[Stored records]
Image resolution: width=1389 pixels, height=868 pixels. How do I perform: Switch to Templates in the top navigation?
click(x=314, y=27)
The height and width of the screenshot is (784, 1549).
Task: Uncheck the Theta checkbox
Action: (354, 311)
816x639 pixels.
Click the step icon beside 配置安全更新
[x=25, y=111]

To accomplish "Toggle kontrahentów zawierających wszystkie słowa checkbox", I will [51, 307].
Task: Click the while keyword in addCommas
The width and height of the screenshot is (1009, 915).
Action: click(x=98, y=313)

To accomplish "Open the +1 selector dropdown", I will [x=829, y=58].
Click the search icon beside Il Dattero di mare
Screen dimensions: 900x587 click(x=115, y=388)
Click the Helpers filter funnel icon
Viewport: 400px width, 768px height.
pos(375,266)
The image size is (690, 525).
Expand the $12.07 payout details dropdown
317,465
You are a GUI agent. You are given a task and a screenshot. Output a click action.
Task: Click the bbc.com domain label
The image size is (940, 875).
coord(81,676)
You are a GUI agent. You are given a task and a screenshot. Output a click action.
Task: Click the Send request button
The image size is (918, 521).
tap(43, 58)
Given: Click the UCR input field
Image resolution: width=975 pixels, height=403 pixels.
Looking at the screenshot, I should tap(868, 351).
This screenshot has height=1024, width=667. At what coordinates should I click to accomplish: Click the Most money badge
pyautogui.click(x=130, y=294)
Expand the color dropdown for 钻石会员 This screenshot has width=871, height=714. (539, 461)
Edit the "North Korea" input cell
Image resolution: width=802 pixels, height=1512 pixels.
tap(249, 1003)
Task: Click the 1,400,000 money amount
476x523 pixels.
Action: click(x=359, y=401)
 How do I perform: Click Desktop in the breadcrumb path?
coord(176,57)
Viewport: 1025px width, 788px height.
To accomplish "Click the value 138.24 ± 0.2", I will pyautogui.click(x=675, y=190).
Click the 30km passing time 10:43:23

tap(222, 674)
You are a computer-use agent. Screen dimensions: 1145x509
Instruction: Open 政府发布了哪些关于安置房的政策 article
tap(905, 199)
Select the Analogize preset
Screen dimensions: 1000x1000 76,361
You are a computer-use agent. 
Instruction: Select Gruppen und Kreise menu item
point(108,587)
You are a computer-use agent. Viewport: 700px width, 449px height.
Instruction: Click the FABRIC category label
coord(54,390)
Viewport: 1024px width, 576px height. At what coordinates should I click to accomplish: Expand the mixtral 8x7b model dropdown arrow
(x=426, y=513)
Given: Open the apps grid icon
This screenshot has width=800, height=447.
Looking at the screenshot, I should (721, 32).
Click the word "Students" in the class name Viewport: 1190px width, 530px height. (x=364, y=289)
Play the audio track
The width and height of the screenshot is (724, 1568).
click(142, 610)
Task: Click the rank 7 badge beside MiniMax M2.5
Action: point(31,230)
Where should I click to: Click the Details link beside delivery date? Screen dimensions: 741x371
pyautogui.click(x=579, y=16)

-- Task to complete --
Show all lines above containing "agent".

-- Reply --
You are a GUI agent. You are given a task and a screenshot. Output a click action.
You are a GUI agent. You are given a task and a screenshot. Output a click action.
You are a computer-use agent. Screen dimensions: 1145x509
You are a computer-use agent. 
You are a computer-use agent. Viewport: 700px width, 449px height.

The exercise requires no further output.